Background The superficial circumflex iliac artery perforator (SCIP) flap cannot be used for coverage of large defects. We introduce a novel flap design to overcome the SCIP flap's size limitation. Methods Data of patients who underwent coverage of defects exceeding 113 cm2 (12 × 12 cm) using combined flaps composed of an SCIP flap and either a superficial inferior epigastric artery (SIEA) flap or a deep inferior epigastric artery perforator (DIEP) flap from September 2015 to September 2019 were retrospectively reviewed. After elevation of the SCIP flap, the SIEA was dissected. If the diameter of the SIEA was smaller than 0.5 mm, a DIEP included in the flap design was identified. For minimal donor site morbidity, the DIEP dissection was limited to its takeoff point from the deep inferior epigastric artery (DIEA), and a small T‐portion of the DIEA was harvested. Results Six patients met inclusion criteria. The average defect size was 18.5 ± 2.3 × 15.7 ± 3.7 cm, and all defects were sufficiently covered.

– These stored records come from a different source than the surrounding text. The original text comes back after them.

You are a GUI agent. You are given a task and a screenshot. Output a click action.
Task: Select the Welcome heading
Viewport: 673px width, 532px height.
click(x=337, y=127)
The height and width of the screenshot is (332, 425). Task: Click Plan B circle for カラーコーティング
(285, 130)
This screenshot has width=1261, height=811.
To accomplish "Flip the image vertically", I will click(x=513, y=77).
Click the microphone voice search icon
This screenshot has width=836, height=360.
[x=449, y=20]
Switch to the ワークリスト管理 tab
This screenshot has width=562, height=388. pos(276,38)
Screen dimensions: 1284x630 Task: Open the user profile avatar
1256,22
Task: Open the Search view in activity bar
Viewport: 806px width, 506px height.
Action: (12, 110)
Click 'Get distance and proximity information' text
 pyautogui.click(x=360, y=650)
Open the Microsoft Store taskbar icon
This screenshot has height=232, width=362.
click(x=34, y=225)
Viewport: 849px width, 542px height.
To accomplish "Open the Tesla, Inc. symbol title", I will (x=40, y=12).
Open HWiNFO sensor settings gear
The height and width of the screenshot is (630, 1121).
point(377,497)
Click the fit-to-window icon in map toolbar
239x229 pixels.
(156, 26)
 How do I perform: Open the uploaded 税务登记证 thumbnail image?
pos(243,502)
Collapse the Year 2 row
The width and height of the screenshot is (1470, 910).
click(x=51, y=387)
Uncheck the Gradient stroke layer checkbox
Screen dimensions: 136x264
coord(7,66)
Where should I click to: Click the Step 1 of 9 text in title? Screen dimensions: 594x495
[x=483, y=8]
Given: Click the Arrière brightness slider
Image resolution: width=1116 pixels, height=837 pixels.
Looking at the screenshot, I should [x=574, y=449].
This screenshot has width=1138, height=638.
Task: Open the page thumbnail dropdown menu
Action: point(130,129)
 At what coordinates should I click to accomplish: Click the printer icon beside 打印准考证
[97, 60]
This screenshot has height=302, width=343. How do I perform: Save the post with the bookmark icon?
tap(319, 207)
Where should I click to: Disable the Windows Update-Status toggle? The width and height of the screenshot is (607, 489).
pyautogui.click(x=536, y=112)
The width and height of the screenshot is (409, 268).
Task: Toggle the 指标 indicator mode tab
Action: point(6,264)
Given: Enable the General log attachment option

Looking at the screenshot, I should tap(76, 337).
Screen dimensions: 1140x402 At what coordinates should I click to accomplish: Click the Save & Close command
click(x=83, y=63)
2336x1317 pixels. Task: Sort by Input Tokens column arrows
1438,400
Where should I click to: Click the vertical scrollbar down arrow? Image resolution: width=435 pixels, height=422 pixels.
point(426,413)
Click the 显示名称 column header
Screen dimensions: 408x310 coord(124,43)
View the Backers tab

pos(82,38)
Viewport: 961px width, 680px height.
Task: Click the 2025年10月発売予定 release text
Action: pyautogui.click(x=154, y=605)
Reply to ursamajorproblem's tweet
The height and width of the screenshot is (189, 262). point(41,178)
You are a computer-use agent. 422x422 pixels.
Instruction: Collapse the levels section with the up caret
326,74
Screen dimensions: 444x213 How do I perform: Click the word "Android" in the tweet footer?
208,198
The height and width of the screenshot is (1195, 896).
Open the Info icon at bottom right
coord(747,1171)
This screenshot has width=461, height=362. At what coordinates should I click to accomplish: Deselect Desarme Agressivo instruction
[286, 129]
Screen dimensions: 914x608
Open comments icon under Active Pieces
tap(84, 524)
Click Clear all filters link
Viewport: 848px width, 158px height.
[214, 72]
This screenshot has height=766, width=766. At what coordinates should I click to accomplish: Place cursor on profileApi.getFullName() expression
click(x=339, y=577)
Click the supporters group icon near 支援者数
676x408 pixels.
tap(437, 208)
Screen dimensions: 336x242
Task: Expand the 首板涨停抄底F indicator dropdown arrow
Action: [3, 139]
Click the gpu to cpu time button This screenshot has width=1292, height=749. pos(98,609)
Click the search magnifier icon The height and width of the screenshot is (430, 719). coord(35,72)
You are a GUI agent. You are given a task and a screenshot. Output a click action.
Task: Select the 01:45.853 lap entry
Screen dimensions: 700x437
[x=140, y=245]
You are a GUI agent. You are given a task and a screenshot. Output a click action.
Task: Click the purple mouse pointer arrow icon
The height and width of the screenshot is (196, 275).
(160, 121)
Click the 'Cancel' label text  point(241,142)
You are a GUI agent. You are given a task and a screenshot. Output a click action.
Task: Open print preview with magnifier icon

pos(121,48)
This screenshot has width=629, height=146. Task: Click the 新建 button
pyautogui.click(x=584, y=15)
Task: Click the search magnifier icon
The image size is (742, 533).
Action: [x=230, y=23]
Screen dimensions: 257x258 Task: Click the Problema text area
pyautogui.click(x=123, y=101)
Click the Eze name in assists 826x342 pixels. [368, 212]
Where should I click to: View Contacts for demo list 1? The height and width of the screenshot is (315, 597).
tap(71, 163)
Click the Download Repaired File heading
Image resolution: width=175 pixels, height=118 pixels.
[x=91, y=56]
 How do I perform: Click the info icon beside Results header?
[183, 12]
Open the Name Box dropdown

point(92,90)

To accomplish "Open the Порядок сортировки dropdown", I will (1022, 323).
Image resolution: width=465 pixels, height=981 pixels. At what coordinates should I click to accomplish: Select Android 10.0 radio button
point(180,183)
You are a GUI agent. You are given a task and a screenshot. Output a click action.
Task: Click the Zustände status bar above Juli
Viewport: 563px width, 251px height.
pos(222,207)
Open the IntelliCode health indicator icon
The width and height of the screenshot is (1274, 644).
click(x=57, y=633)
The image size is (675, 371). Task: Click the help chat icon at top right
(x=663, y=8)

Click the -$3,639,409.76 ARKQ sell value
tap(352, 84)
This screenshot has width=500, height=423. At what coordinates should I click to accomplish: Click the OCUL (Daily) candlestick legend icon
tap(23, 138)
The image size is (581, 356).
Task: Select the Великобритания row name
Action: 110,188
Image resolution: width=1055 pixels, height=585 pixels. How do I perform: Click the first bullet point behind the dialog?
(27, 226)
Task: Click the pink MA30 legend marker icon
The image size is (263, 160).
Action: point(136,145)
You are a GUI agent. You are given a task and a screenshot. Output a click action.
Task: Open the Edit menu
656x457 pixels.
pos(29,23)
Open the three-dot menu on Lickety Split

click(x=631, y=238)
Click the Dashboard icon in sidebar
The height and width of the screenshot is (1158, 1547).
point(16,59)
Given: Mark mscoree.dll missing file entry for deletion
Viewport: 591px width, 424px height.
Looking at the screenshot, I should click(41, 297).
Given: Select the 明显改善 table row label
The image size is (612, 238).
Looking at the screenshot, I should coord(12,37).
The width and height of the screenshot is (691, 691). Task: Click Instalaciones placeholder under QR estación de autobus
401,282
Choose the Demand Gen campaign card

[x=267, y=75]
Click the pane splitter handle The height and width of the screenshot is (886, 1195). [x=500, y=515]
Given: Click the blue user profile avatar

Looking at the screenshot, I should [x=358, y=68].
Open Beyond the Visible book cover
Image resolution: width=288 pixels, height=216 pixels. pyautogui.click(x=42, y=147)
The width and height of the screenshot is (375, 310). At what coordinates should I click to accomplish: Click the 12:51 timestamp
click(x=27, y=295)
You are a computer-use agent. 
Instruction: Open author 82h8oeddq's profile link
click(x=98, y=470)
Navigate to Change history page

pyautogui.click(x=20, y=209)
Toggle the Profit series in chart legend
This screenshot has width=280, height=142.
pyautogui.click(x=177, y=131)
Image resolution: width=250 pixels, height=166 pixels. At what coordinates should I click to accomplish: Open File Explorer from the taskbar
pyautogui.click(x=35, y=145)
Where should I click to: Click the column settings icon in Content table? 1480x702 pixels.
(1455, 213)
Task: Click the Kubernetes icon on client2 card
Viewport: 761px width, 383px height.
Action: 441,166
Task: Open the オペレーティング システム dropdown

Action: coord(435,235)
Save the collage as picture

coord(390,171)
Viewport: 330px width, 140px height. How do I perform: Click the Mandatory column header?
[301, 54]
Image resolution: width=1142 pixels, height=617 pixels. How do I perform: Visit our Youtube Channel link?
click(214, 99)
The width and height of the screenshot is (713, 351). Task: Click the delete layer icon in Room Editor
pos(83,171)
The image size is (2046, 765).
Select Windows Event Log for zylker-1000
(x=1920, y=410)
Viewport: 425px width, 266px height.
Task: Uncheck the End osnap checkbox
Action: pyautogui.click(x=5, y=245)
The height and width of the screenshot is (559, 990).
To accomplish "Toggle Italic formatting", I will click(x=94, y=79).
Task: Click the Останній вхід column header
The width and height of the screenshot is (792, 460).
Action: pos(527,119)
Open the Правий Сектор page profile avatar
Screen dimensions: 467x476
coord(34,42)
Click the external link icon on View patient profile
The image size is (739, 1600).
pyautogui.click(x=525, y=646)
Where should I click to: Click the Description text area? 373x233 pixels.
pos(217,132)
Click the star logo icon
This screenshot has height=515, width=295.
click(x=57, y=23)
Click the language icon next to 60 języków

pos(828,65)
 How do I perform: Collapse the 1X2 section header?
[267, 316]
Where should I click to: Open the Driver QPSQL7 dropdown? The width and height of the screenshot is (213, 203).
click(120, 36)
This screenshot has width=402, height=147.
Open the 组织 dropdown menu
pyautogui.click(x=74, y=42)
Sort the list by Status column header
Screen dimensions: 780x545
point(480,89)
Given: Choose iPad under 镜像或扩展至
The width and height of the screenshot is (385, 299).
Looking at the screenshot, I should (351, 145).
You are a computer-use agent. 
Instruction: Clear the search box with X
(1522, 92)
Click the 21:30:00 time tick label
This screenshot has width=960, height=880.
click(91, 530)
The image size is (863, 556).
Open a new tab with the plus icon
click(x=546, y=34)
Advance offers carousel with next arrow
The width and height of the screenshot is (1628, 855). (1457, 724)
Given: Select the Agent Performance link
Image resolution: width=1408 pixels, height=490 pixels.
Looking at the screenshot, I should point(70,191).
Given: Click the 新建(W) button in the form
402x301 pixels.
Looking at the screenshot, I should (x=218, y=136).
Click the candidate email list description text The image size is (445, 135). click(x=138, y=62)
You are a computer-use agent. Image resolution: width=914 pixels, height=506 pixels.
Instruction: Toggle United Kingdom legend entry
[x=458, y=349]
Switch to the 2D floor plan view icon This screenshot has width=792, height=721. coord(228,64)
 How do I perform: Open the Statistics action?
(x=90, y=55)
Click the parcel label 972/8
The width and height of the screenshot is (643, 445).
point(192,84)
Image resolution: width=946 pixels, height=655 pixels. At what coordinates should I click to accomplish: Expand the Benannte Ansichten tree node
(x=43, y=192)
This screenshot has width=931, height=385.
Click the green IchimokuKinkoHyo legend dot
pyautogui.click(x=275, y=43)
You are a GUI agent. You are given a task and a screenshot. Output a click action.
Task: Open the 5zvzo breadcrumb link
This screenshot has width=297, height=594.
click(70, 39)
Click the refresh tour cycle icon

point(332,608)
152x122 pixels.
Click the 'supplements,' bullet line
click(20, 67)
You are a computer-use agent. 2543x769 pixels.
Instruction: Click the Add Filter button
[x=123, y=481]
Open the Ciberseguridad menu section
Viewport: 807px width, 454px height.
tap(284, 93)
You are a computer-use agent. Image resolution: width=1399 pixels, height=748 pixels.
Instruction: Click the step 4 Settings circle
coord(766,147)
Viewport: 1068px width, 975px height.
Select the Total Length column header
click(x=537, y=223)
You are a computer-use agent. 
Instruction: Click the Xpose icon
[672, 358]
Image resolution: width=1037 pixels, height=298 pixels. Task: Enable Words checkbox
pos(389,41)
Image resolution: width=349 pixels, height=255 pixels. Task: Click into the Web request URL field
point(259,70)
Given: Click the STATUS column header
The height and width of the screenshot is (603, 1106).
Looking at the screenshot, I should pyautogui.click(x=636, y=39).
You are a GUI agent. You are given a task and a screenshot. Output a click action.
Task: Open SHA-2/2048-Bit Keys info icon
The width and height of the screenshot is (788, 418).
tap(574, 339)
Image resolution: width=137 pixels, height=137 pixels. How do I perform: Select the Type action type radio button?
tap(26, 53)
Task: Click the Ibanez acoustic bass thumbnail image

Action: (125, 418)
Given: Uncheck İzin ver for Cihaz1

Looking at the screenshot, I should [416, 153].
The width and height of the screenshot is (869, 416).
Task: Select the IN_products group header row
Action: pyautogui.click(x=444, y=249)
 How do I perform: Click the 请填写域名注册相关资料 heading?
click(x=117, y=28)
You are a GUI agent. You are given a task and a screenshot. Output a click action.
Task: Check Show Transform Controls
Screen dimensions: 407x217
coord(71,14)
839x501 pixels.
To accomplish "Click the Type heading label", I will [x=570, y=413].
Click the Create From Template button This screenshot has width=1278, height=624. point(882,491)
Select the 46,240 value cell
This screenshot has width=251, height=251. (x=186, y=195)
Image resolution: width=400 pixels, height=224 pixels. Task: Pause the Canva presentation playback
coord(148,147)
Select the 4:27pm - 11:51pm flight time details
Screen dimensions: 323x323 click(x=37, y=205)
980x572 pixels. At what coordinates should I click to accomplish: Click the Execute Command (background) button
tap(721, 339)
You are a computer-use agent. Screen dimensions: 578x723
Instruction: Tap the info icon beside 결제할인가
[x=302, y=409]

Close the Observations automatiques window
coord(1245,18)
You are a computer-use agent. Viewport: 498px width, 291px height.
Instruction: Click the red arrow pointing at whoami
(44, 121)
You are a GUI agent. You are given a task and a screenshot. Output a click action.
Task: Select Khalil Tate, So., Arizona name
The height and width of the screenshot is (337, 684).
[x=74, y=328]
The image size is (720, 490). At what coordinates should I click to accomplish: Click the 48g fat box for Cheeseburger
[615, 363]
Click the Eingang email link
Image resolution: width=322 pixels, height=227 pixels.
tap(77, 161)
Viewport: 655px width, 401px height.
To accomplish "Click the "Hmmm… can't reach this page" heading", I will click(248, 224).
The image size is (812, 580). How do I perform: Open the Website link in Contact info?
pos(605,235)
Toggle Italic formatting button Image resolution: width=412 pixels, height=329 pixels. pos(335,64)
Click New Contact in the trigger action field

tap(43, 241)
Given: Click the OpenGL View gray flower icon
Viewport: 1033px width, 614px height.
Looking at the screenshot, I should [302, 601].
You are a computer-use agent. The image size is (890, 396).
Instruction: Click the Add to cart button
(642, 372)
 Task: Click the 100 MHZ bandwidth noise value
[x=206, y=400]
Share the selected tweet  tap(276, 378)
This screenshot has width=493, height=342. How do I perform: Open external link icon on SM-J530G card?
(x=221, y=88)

The mean dimensions of the SCIP flap, the SIEA flap, and the DIEP flap were 18.5 ± 2.5 × 7.5 ± 1.0 cm, 15.5 ± 2.1 × 6.6 ± 1.6 cm, and 17.5 ± 2.1 × 6.5 ± 0.7 cm, respectively. All flaps survived completely with no healing complications, and no donor site complications were observed. The SCIP flap was combined with the SIEA flap in four cases and with the DIEP flap in two cases. The average follow‐up period was 12.7 ± 6.7 months. The final outcome was satisfactory in all cases. Conclusion Large defects (up to 20 × 20 cm) can be covered with minimal donor site morbidity, with primary closure, by combining either the SIEA or the DIEP flap with the SCIP flap.